Dataset excerpts:
● ● ● ●
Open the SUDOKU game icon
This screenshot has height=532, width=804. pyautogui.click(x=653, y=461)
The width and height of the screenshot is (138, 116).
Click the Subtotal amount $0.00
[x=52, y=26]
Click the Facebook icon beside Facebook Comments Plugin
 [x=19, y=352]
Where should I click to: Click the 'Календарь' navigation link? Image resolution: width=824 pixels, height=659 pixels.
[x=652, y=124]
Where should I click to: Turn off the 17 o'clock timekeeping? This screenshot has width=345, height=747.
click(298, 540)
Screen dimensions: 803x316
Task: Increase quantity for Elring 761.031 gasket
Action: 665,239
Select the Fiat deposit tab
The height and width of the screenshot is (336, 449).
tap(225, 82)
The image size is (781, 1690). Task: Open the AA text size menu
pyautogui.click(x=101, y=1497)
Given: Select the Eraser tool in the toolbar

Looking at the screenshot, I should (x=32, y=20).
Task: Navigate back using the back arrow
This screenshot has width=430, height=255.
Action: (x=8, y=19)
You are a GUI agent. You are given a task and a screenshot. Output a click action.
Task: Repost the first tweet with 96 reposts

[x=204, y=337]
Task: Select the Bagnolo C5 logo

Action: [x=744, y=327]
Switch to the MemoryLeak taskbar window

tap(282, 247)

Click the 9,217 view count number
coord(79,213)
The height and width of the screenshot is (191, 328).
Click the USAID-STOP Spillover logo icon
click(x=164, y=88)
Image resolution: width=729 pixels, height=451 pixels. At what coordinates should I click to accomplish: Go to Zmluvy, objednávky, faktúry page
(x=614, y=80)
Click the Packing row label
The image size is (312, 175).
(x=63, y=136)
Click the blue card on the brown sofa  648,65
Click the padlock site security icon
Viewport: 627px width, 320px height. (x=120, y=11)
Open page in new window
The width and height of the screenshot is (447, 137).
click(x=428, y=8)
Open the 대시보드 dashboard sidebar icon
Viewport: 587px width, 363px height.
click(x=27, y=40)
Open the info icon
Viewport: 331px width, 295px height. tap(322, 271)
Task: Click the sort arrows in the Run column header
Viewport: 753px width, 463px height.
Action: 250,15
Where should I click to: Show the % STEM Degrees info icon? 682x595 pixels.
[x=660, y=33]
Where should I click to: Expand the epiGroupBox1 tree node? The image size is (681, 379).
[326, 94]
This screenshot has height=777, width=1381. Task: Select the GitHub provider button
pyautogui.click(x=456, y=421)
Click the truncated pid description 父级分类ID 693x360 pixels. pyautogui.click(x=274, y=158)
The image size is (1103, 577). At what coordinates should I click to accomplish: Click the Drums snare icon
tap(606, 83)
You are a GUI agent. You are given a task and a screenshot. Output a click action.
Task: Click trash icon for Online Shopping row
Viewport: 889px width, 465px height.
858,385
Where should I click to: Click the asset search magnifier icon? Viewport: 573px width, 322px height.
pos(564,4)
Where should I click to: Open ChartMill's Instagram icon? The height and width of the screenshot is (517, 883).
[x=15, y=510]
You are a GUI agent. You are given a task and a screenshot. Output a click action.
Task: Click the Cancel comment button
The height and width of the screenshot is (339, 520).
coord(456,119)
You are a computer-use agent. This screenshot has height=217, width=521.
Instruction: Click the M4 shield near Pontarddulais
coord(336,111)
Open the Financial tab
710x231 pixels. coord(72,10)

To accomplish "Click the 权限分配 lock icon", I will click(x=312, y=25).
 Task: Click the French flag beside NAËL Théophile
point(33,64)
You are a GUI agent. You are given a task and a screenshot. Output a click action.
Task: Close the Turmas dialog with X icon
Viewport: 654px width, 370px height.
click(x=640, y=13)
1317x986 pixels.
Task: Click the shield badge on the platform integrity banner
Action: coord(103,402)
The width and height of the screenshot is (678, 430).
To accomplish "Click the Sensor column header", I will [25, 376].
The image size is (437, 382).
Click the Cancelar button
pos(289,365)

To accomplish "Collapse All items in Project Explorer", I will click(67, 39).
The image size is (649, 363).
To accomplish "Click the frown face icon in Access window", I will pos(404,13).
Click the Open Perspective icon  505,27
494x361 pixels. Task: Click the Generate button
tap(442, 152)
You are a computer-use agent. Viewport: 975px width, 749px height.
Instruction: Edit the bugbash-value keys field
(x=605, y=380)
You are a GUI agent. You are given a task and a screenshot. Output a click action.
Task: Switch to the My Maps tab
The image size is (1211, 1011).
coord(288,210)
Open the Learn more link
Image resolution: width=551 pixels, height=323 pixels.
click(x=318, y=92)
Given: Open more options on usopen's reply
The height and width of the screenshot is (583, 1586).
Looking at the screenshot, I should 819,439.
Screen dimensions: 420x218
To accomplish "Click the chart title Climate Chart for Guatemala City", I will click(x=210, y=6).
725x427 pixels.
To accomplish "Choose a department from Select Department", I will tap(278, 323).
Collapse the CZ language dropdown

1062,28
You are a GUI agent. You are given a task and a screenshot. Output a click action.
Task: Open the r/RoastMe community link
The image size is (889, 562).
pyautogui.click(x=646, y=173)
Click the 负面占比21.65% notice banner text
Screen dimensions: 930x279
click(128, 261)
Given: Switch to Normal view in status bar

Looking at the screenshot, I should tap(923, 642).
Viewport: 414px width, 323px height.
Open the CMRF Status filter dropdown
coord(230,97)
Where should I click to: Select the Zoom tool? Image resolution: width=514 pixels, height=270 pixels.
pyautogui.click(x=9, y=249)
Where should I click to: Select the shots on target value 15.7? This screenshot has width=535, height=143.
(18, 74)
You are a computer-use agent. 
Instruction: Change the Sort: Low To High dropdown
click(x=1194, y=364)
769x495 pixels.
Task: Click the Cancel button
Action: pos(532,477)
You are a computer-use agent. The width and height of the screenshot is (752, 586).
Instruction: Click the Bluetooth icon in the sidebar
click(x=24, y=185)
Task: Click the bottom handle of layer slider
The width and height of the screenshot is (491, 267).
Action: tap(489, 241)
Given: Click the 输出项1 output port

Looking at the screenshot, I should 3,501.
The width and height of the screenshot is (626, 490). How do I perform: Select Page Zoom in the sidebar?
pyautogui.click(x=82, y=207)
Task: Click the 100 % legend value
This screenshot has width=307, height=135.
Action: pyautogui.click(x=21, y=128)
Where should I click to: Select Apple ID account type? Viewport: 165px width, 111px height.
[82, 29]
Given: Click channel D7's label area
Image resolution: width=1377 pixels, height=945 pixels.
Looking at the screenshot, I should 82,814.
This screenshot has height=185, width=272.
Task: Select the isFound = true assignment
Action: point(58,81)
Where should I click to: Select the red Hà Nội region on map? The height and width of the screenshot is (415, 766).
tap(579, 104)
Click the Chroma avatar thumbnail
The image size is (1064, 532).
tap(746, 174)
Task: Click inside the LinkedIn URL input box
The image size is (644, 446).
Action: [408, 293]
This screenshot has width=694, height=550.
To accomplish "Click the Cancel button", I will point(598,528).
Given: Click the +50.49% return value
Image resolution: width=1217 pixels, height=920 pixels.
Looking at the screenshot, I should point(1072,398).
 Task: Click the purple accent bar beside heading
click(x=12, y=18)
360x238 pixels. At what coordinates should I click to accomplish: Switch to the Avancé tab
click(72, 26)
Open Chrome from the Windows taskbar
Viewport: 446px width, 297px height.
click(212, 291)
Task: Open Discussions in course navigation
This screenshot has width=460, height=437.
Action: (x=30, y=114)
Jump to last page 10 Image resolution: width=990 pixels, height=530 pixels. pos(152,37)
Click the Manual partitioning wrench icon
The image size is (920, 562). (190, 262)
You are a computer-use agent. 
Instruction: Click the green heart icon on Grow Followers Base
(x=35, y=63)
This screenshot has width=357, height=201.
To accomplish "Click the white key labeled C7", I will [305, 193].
● ● ● ●
Your instructions:
Repeat the data in full. Nothing may be dropped or altered.

Solution to this exercise:
Open the SUDOKU game icon
This screenshot has height=532, width=804. pyautogui.click(x=653, y=461)
The width and height of the screenshot is (138, 116).
Click the Subtotal amount $0.00
[x=52, y=26]
Click the Facebook icon beside Facebook Comments Plugin
 [x=19, y=352]
Where should I click to: Click the 'Календарь' navigation link? Image resolution: width=824 pixels, height=659 pixels.
[x=652, y=124]
Where should I click to: Turn off the 17 o'clock timekeeping? This screenshot has width=345, height=747.
click(298, 540)
Screen dimensions: 803x316
Task: Increase quantity for Elring 761.031 gasket
Action: 665,239
Select the Fiat deposit tab
The height and width of the screenshot is (336, 449).
tap(225, 82)
The image size is (781, 1690). Task: Open the AA text size menu
pyautogui.click(x=101, y=1497)
Given: Select the Eraser tool in the toolbar

Looking at the screenshot, I should (x=32, y=20).
Task: Navigate back using the back arrow
This screenshot has width=430, height=255.
Action: (x=8, y=19)
You are a GUI agent. You are given a task and a screenshot. Output a click action.
Task: Repost the first tweet with 96 reposts

[x=204, y=337]
Task: Select the Bagnolo C5 logo

Action: [x=744, y=327]
Switch to the MemoryLeak taskbar window

tap(282, 247)

Click the 9,217 view count number
coord(79,213)
The height and width of the screenshot is (191, 328).
Click the USAID-STOP Spillover logo icon
click(x=164, y=88)
Image resolution: width=729 pixels, height=451 pixels. At what coordinates should I click to accomplish: Go to Zmluvy, objednávky, faktúry page
(x=614, y=80)
Click the Packing row label
The image size is (312, 175).
(x=63, y=136)
Click the blue card on the brown sofa  648,65
Click the padlock site security icon
Viewport: 627px width, 320px height. (x=120, y=11)
Open page in new window
The width and height of the screenshot is (447, 137).
click(x=428, y=8)
Open the 대시보드 dashboard sidebar icon
Viewport: 587px width, 363px height.
click(x=27, y=40)
Open the info icon
Viewport: 331px width, 295px height. tap(322, 271)
Task: Click the sort arrows in the Run column header
Viewport: 753px width, 463px height.
Action: 250,15
Where should I click to: Show the % STEM Degrees info icon? 682x595 pixels.
[x=660, y=33]
Where should I click to: Expand the epiGroupBox1 tree node? The image size is (681, 379).
[326, 94]
This screenshot has height=777, width=1381. Task: Select the GitHub provider button
pyautogui.click(x=456, y=421)
Click the truncated pid description 父级分类ID 693x360 pixels. pyautogui.click(x=274, y=158)
The image size is (1103, 577). At what coordinates should I click to accomplish: Click the Drums snare icon
tap(606, 83)
You are a GUI agent. You are given a task and a screenshot. Output a click action.
Task: Click trash icon for Online Shopping row
Viewport: 889px width, 465px height.
858,385
Where should I click to: Click the asset search magnifier icon? Viewport: 573px width, 322px height.
pos(564,4)
Where should I click to: Open ChartMill's Instagram icon? The height and width of the screenshot is (517, 883).
[x=15, y=510]
You are a GUI agent. You are given a task and a screenshot. Output a click action.
Task: Click the Cancel comment button
The height and width of the screenshot is (339, 520).
coord(456,119)
You are a computer-use agent. This screenshot has height=217, width=521.
Instruction: Click the M4 shield near Pontarddulais
coord(336,111)
Open the Financial tab
710x231 pixels. coord(72,10)

To accomplish "Click the 权限分配 lock icon", I will click(x=312, y=25).
 Task: Click the French flag beside NAËL Théophile
point(33,64)
You are a GUI agent. You are given a task and a screenshot. Output a click action.
Task: Close the Turmas dialog with X icon
Viewport: 654px width, 370px height.
click(x=640, y=13)
1317x986 pixels.
Task: Click the shield badge on the platform integrity banner
Action: coord(103,402)
The width and height of the screenshot is (678, 430).
To accomplish "Click the Sensor column header", I will [25, 376].
The image size is (437, 382).
Click the Cancelar button
pos(289,365)

To accomplish "Collapse All items in Project Explorer", I will click(67, 39).
The image size is (649, 363).
To accomplish "Click the frown face icon in Access window", I will pos(404,13).
Click the Open Perspective icon  505,27
494x361 pixels. Task: Click the Generate button
tap(442, 152)
You are a computer-use agent. Viewport: 975px width, 749px height.
Instruction: Edit the bugbash-value keys field
(x=605, y=380)
You are a GUI agent. You are given a task and a screenshot. Output a click action.
Task: Switch to the My Maps tab
The image size is (1211, 1011).
coord(288,210)
Open the Learn more link
Image resolution: width=551 pixels, height=323 pixels.
click(x=318, y=92)
Given: Open more options on usopen's reply
The height and width of the screenshot is (583, 1586).
Looking at the screenshot, I should 819,439.
Screen dimensions: 420x218
To accomplish "Click the chart title Climate Chart for Guatemala City", I will click(x=210, y=6).
725x427 pixels.
To accomplish "Choose a department from Select Department", I will tap(278, 323).
Collapse the CZ language dropdown

1062,28
You are a GUI agent. You are given a task and a screenshot. Output a click action.
Task: Open the r/RoastMe community link
The image size is (889, 562).
pyautogui.click(x=646, y=173)
Click the 负面占比21.65% notice banner text
Screen dimensions: 930x279
click(128, 261)
Given: Switch to Normal view in status bar

Looking at the screenshot, I should tap(923, 642).
Viewport: 414px width, 323px height.
Open the CMRF Status filter dropdown
coord(230,97)
Where should I click to: Select the Zoom tool? Image resolution: width=514 pixels, height=270 pixels.
pyautogui.click(x=9, y=249)
Where should I click to: Select the shots on target value 15.7? This screenshot has width=535, height=143.
(18, 74)
You are a computer-use agent. 
Instruction: Change the Sort: Low To High dropdown
click(x=1194, y=364)
769x495 pixels.
Task: Click the Cancel button
Action: pos(532,477)
You are a computer-use agent. The width and height of the screenshot is (752, 586).
Instruction: Click the Bluetooth icon in the sidebar
click(x=24, y=185)
Task: Click the bottom handle of layer slider
The width and height of the screenshot is (491, 267).
Action: tap(489, 241)
Given: Click the 输出项1 output port

Looking at the screenshot, I should 3,501.
The width and height of the screenshot is (626, 490). How do I perform: Select Page Zoom in the sidebar?
pyautogui.click(x=82, y=207)
Task: Click the 100 % legend value
This screenshot has width=307, height=135.
Action: pyautogui.click(x=21, y=128)
Where should I click to: Select Apple ID account type? Viewport: 165px width, 111px height.
[82, 29]
Given: Click channel D7's label area
Image resolution: width=1377 pixels, height=945 pixels.
Looking at the screenshot, I should 82,814.
This screenshot has height=185, width=272.
Task: Select the isFound = true assignment
Action: point(58,81)
Where should I click to: Select the red Hà Nội region on map? The height and width of the screenshot is (415, 766).
tap(579, 104)
Click the Chroma avatar thumbnail
The image size is (1064, 532).
tap(746, 174)
Task: Click inside the LinkedIn URL input box
The image size is (644, 446).
Action: [408, 293]
This screenshot has width=694, height=550.
To accomplish "Click the Cancel button", I will point(598,528).
Given: Click the +50.49% return value
Image resolution: width=1217 pixels, height=920 pixels.
Looking at the screenshot, I should point(1072,398).
 Task: Click the purple accent bar beside heading
click(x=12, y=18)
360x238 pixels. At what coordinates should I click to accomplish: Switch to the Avancé tab
click(72, 26)
Open Chrome from the Windows taskbar
Viewport: 446px width, 297px height.
click(212, 291)
Task: Open Discussions in course navigation
This screenshot has width=460, height=437.
Action: (x=30, y=114)
Jump to last page 10 Image resolution: width=990 pixels, height=530 pixels. pos(152,37)
Click the Manual partitioning wrench icon
The image size is (920, 562). (190, 262)
You are a computer-use agent. 
Instruction: Click the green heart icon on Grow Followers Base
(x=35, y=63)
This screenshot has width=357, height=201.
To accomplish "Click the white key labeled C7", I will [305, 193].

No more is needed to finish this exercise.